As software becomes increasingly large and complex in function, the software code itself becomes larger, more complex and more variable. Meanwhile, the continuous structure, the growing property and other characteristics of the modern software also demand developers to efficiently complete high-quality codes to meet the changing new requirements. And the realization of code reuse through code search is an important way for improving the software development efficiency. In general, code search technology is to mine code feature information, establish an index to match with query text, and obtain codes satisfying specific constraints. On one hand, the search recommendation based on the open source knowledge code extracts the community knowledge of the open source code by mining the community characteristics of the open source code and the code reuse requirement of a software developer, realizes the expansion and extraction of code characteristics, establishes an index and forms a candidate code resource library, and on the other hand, ranks the candidate code segments by balancing the similarity between the query text and the code characteristic text and recommends the segments with the top rank to the software developer.

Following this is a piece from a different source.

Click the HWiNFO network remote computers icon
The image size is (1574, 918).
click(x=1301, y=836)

The patent document "a code search method and system" (publication no: CN106294786A, application no: CN201610665959.6, application date: 2016, 08/12/2016) applied by beijing creative industry and knowledge information technology limited provides a code search method and system. The steps of the method disclosed in this patent application include: searching the code for one time based on the search word input by the user; performing secondary sorting on the result set obtained by the primary search according to one or more of relevance, code quality, query intention and user feedback; and returning the result set subjected to secondary sorting to the user as a search result. According to the embodiment of the invention, the code searching effect can be effectively improved, and the code searching result which is most in line with the requirement and has the best quality is provided for developers. However, the method has the following disadvantages: although factors of a user in terms of query intention, code quality and the like are considered, a single similar matching is carried out to realize code search by utilizing the traditional idea of simply regarding software codes as plain texts, the characteristics and characteristics of the codes are not fully considered, and thus, the lack of code measurement depth causes inaccuracy of search results. The system disclosed in this patent application comprises: the search module is used for searching the codes once based on the search words input by the user; the sorting module is used for carrying out secondary sorting on the result set obtained by the primary search according to one or more of relevance, code quality, query intention and user feedback; a return module for returning the result set after secondary sorting as a search result to the user.

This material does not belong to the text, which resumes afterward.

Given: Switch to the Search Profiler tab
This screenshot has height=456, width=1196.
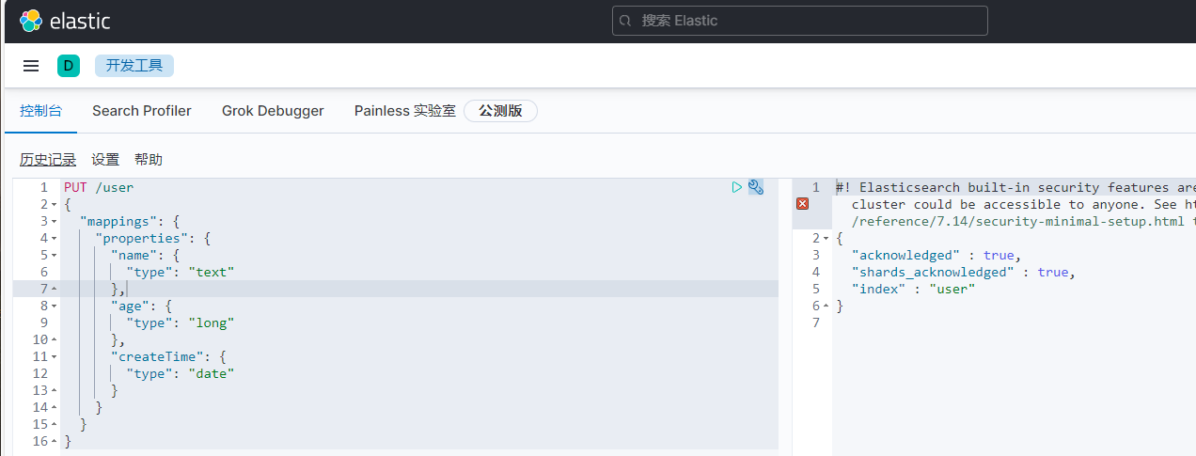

A code searching method based on constraint solving is disclosed in a patent document applied by Nanjing university (publication number: CN107992324A, application number: CN201711405834.0, application date: 2017, 12 and 22 days) in constraint solving, and the method comprises the following specific steps: the method comprises the steps of firstly, acquiring an open source project from an open source community; step two, analyzing the source code by using JPF and JDT, and converting the source code into an SSA format; step three, analyzing the code in the SSA format by using JDT, and converting the code into constraint; step four, corresponding the source code and the generated constraint one by one, and constructing a code # constraint library; and fifthly, constructing a code searching system to help a user search codes. The method is mainly characterized in that a constraint solving method is used for solving the code searching problem, loop statements and class member variables are processed, the defects of source code analysis in the existing method are overcome, the code searching accuracy is greatly improved, a programmer can search required codes in the software development process and use the codes for reference or reuse, and the software development efficiency and quality are improved. However, the method still has the following defects: although the open source item is obtained from the open source community as input, massive code knowledge in the open source community is abandoned, so that the problem that generated constraint is not comprehensive enough is caused, and further incomplete matching of query words and inaccuracy of search results are caused.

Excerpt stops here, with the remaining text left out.